I thought cannabis edibles didn’t work on me until I tried RSO

With distillate oil, the winterization process destroys many of the terpenes and cannabinoids that would otherwise be present in the crude oil product prior to this stage

I have always had a high tolerance for substances. Cigarettes never gave me a “high” or a “rush” when I tried them once in college, and no matter what weight I’ve been at, it hasn’t affected my ability to hold liquor better than anyone else I know. I have only consumed enough alcohol to get super drunk once, and I got so sick the following day that I never had the desire to do it again. Alcohol consumed at this level would probably destroy my liver quickly anyway, so it’s probably for the best that I avoid that drug for the most part. However, I am a huge fan of cannabis even if it takes more of the plant to give me the same effects that a different user gets with a smaller dose. For the longest time I was convinced that cannabis edibles didn’t work on me at all. I would take large doses of cannabis distillate oil but would only ever feel slightly intoxicated afterward.
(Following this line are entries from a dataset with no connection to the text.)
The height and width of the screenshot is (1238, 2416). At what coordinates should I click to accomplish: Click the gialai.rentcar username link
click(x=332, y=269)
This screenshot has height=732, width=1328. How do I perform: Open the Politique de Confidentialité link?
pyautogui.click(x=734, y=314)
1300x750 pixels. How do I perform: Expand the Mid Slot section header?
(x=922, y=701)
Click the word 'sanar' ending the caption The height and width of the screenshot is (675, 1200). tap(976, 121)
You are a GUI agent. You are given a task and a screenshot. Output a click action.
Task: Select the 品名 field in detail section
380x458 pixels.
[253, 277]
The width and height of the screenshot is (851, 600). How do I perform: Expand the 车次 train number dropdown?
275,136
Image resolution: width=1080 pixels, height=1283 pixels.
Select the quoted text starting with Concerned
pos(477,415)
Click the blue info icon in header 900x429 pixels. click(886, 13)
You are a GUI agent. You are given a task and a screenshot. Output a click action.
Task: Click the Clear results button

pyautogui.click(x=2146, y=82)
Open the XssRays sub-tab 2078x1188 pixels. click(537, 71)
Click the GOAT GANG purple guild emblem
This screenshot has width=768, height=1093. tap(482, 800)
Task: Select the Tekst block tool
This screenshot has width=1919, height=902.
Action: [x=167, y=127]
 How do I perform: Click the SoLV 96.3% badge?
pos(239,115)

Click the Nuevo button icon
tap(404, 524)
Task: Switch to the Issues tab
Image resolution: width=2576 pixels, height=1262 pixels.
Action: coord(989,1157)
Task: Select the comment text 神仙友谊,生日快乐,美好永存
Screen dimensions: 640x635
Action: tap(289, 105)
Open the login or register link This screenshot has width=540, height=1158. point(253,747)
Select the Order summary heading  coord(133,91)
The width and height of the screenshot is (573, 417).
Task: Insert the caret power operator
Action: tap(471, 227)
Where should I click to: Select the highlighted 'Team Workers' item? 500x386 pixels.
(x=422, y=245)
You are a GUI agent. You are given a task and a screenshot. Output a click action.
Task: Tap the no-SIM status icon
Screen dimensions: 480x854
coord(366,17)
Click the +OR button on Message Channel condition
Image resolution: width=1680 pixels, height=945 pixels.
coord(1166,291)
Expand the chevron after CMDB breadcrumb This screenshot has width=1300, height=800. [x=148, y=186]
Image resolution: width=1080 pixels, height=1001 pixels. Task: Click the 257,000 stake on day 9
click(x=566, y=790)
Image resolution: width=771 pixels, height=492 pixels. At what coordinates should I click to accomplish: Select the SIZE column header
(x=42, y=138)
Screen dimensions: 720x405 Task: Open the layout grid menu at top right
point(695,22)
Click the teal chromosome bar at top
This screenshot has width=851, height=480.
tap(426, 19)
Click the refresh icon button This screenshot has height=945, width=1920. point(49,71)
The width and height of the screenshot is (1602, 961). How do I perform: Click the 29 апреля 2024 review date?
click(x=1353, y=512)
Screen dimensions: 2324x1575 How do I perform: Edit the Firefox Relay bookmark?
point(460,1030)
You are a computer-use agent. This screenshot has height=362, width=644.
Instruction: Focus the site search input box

One of my friends told me that I needed to try RSO before I totally wrote-off using cannabis edibles. I didn’t even know what RSO was at first. I found out that it’s created by running a strong solvent through cannabis flower buds. Sometimes ethanol is used, other times it’s a proprietary blend or carbon dioxide. Once the solvent has been purged, the extraction process is complete. With distillate oil, the winterization process destroys many of the terpenes and cannabinoids that would otherwise be present in the crude oil product prior to this stage. The crude oil is the RSO that my friend was raving about. Sure enough, I tried 100mg of RSO and was blasted through the stratosphere after it kicked in about an hour later.